EP246/#636 The efficacy of mek inhibitors (MEKI) in the treatment of low-grade serous ovarian cancer (LGSC): a systematic review

Objectives

Low response rates of LGSC to traditional systemic therapies prompts the need for novel therapies. LGSC have a high frequency of mutations in the MAPK cascade, which is targeted by MEKi. The primary objective of this systematic review was to assess the overall response rate (ORR) of LGSC to MEKi.

Methods

Pubmed, EMBASE, Medline and the Cochrane Database were searched from inception to March 2022. Inclusion criteria were studies assessing the treatment of LGSC with a MEKi in the primary or recurrent setting, published in English.
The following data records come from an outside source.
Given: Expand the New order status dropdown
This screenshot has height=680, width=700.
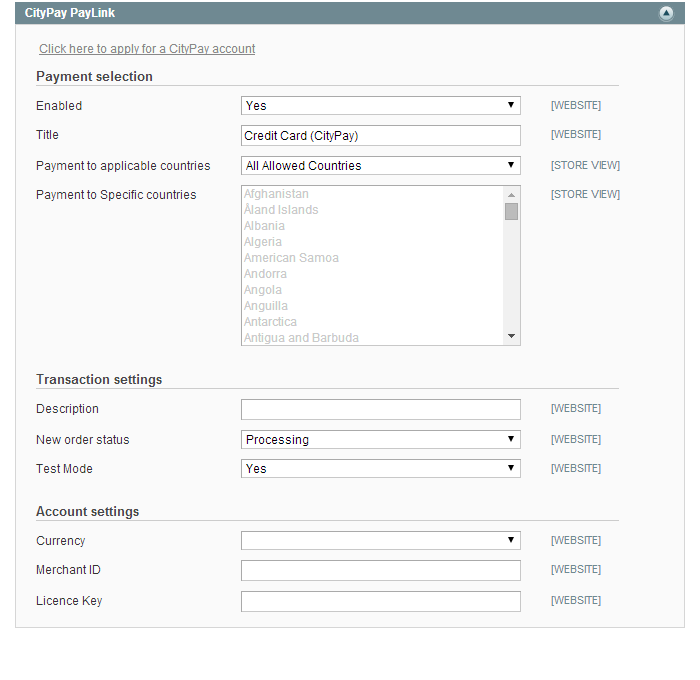Looking at the screenshot, I should point(381,440).
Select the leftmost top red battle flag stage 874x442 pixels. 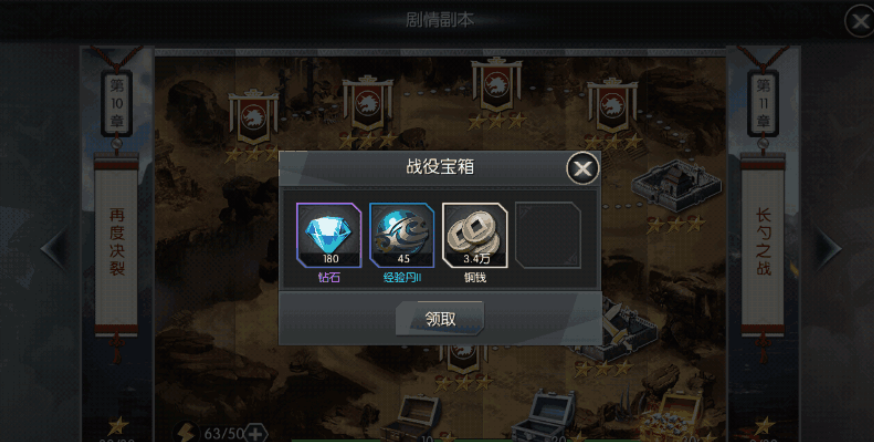pos(254,118)
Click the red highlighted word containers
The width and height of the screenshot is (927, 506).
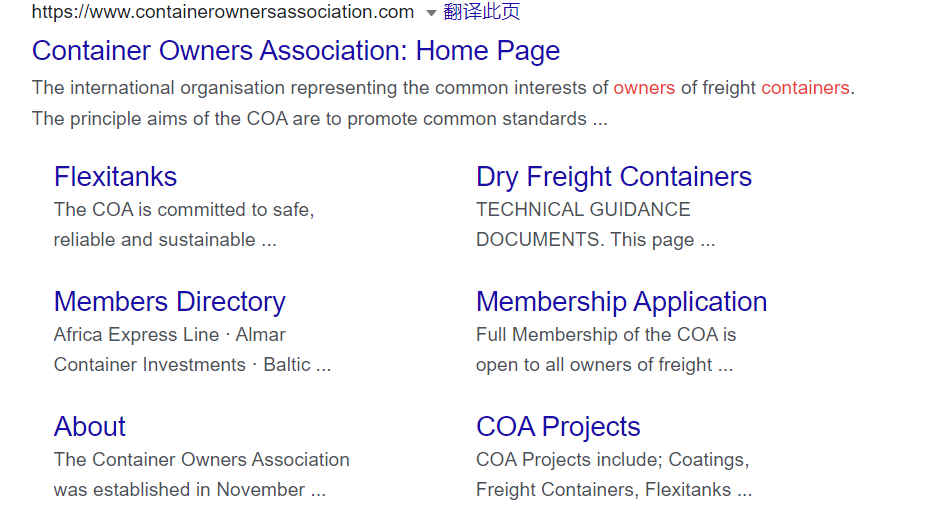pos(805,88)
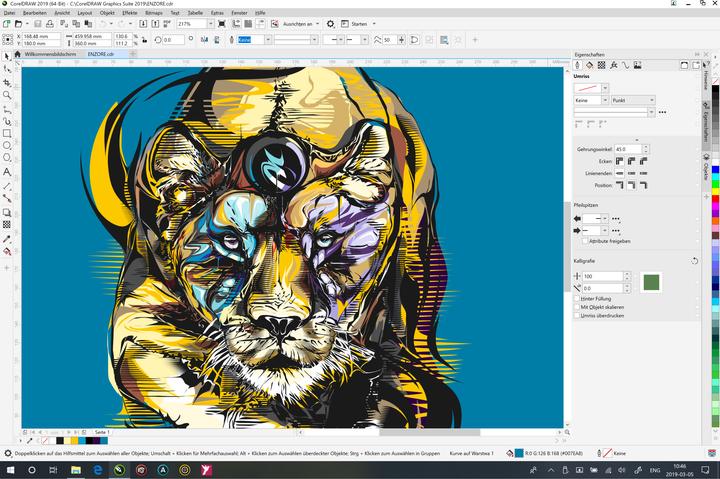Check the Umriss überdrucken option
Image resolution: width=720 pixels, height=479 pixels.
pos(577,315)
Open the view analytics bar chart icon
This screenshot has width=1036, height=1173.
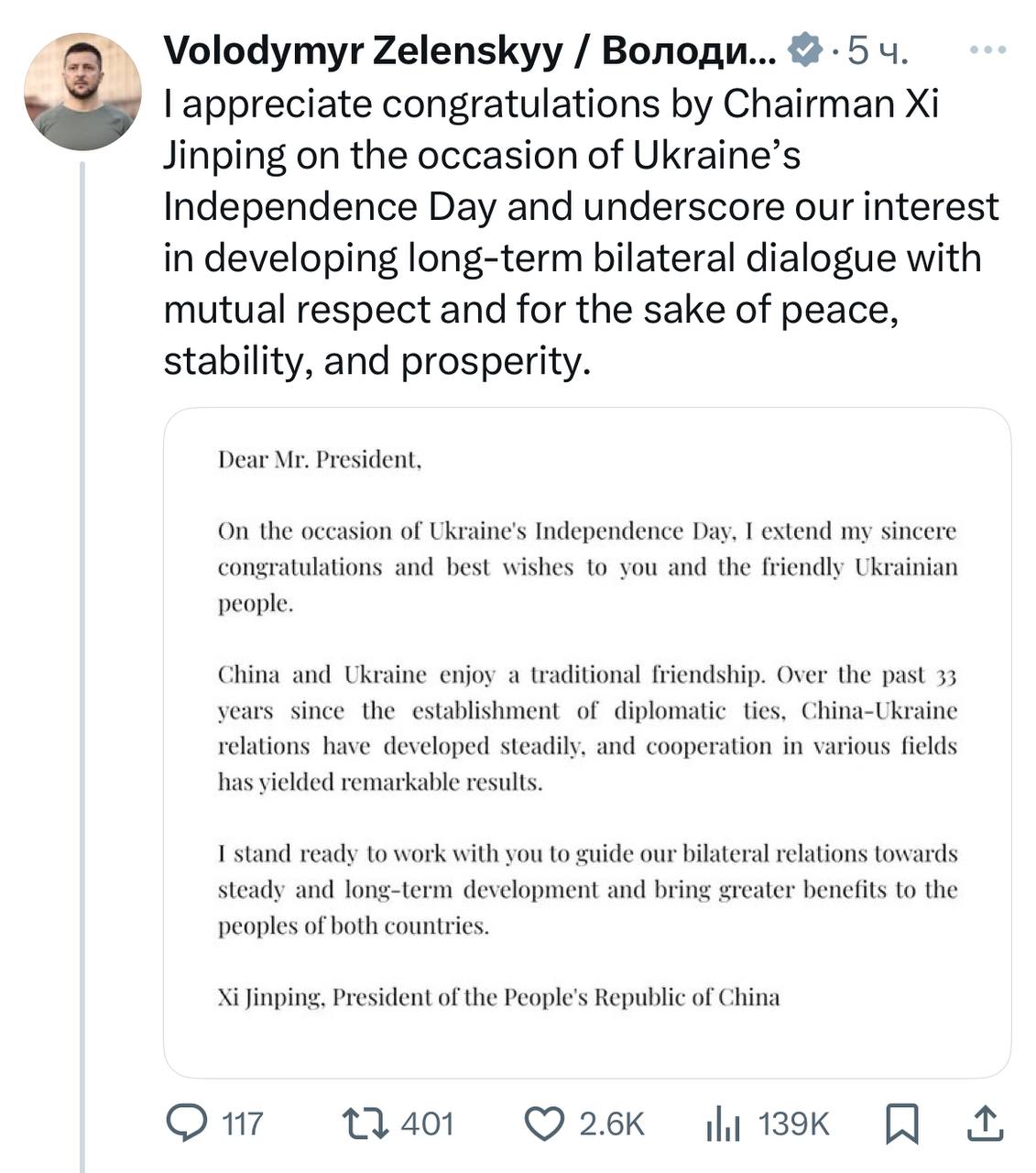(723, 1124)
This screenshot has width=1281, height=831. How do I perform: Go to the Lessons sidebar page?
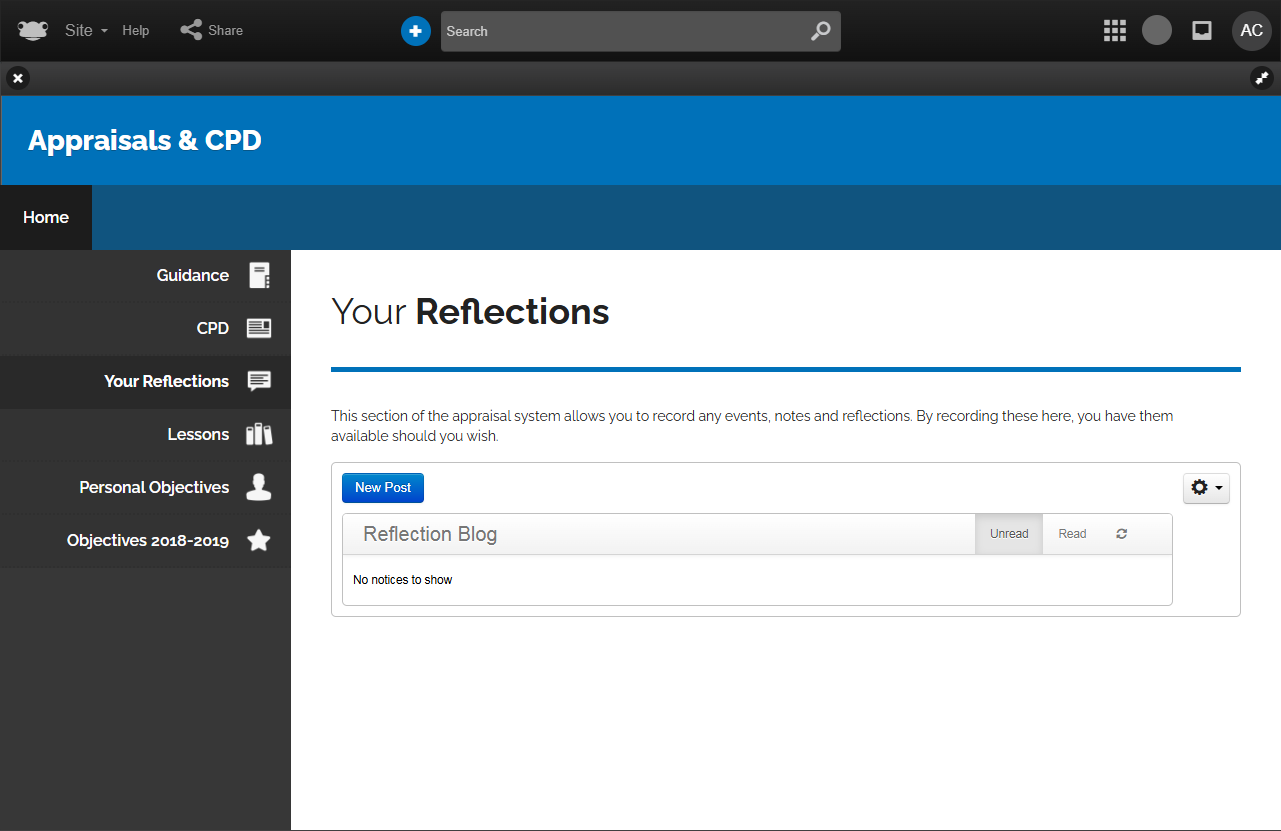198,434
Case reports, case series, conference proceedings, in vitro studies and animal studies were excluded. Studies were screened and assessed for eligibility by two independent reviewers (AK, CC), with conflicts resolved by a third reviewer (TZ). Data was extracted using pre-established criteria.

Results

Initial literature search identified 1815 papers; four met eligibility criteria. Three were randomized clinical trials and one was a phase II single-arm prospective cohort study. A total of 680 patients were included, of which 416 were treated with a MEKi alone. All patients were treated for recurrent LGSOC. ORR ranged from 12.1 to 26% and median progression-free survival (PFS) ranged from 7.2 to 13 months.

Conclusions

While one study demonstrated significantly improved efficacy of MEKi over physician-choice systemic therapy, another did not show benefit. Two additional studies did not compare MEKi to traditional therapies, limiting their clinical relevance. LGSC with BRAF and KRAF mutations have higher ORR to MEKi. Further prospective and randomized trials are needed to determine the efficacy of MEKi in treating LGSC.